You still be able to use flash 11.2 and receive security updates for another 5 years. Unless there is going to be massive progress for flash (which we already know there isn't) this isn't really news. They are basically saying if there ever is a flash 12 it will not be supported on linux.

That hasn't been true for a very long time. Just using the linux flash plugin with nspluginwrapper on a native firefox has been the preferred method for flash on FreeBSD for several years now. I have not yet tried to use the linux chrome plugin with a native chromium, but that may also be a possibility now or sometime in the future.

Or just maybe any improvement makes Flash usable on Linux without crashing the browser. People might actually start enabling Flash on Linux if that happens.

I don't find Flash crashing my browser on Linux too often, but it crashes itself pretty regularly.

Plus the older hardware I run Linux on can barely show a 288p Hulu video, with lots of stuttering, even though the machine can play videos twice that resolution flawlessly in any of the native video players.

>I don't find Flash crashing my browser on Linux too often, but it crashes itself pretty regularly.
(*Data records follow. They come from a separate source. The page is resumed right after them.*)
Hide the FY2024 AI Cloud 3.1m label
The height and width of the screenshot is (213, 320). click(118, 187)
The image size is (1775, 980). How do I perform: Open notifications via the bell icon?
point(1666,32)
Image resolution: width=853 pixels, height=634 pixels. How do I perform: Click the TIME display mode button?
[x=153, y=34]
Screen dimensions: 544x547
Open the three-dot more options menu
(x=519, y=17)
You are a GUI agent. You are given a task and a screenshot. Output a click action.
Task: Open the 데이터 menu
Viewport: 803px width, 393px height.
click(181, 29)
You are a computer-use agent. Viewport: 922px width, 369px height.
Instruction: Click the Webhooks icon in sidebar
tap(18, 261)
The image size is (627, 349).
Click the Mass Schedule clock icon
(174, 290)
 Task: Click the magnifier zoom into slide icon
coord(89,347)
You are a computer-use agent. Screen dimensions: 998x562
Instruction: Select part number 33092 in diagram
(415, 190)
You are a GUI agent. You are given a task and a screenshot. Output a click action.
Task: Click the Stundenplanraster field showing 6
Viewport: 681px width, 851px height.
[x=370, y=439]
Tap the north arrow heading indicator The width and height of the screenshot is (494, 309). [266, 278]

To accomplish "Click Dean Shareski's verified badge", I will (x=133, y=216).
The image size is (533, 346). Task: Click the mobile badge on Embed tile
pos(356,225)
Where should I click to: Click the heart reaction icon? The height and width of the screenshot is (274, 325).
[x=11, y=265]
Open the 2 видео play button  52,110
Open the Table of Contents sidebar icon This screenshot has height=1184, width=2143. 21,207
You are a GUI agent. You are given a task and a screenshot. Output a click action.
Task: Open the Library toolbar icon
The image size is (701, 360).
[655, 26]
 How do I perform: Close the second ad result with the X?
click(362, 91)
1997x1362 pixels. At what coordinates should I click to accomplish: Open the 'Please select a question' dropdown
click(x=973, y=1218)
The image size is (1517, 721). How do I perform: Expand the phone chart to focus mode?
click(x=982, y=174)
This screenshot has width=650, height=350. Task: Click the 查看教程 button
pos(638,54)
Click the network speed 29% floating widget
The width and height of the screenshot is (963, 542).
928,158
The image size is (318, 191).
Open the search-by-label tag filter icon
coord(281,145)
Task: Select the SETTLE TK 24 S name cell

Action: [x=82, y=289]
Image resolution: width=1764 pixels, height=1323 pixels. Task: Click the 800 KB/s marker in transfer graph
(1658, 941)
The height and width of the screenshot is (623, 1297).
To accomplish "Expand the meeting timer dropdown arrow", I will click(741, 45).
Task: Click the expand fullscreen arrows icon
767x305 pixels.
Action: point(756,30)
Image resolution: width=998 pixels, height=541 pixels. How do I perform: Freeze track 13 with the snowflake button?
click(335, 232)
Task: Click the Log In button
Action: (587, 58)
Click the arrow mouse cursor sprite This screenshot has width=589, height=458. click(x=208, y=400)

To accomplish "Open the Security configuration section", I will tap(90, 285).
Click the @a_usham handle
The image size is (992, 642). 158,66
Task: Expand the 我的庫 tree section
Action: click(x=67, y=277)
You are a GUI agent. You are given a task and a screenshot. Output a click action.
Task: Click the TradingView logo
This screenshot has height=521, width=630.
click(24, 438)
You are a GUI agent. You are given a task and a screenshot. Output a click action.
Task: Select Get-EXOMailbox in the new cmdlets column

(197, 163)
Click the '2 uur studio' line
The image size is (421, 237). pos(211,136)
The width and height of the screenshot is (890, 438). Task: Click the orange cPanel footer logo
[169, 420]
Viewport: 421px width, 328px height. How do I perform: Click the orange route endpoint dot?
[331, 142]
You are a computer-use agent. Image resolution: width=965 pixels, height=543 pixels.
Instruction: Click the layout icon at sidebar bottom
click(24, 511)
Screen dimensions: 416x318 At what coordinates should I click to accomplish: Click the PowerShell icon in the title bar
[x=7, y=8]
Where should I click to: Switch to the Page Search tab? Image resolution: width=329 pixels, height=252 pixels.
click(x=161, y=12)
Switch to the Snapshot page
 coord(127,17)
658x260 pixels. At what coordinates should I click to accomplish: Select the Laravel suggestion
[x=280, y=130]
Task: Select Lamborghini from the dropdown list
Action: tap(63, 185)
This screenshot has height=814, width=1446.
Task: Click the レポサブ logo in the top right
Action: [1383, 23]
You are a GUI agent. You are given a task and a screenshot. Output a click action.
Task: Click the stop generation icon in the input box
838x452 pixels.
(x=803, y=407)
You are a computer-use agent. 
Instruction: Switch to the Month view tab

Before recentish versions of Firefox, a Flash crash would bring down the whole browser.

I'll give you that. It's one of the reasons I don't have the flash plugin installed.

I've used Chrome since it was available for Linux and I've never once had Flash take down the entire browser. In fact, I can't say I've ever had a Flash crash at all in Chrome. Funny enough it crashes rather frequently in Firefox (still doesn't crash the browser itself though...)

Right, it's obviously dependent on a lot of factors. Apple wouldn't even support it on the Iphone. For general users it may work well enough with the right environement, but I use Linux for development and I have little use for Flash compared to the relatively big impact that it has on system resources.

Here, Gnash already works fine when I really need Flash, which isn't often.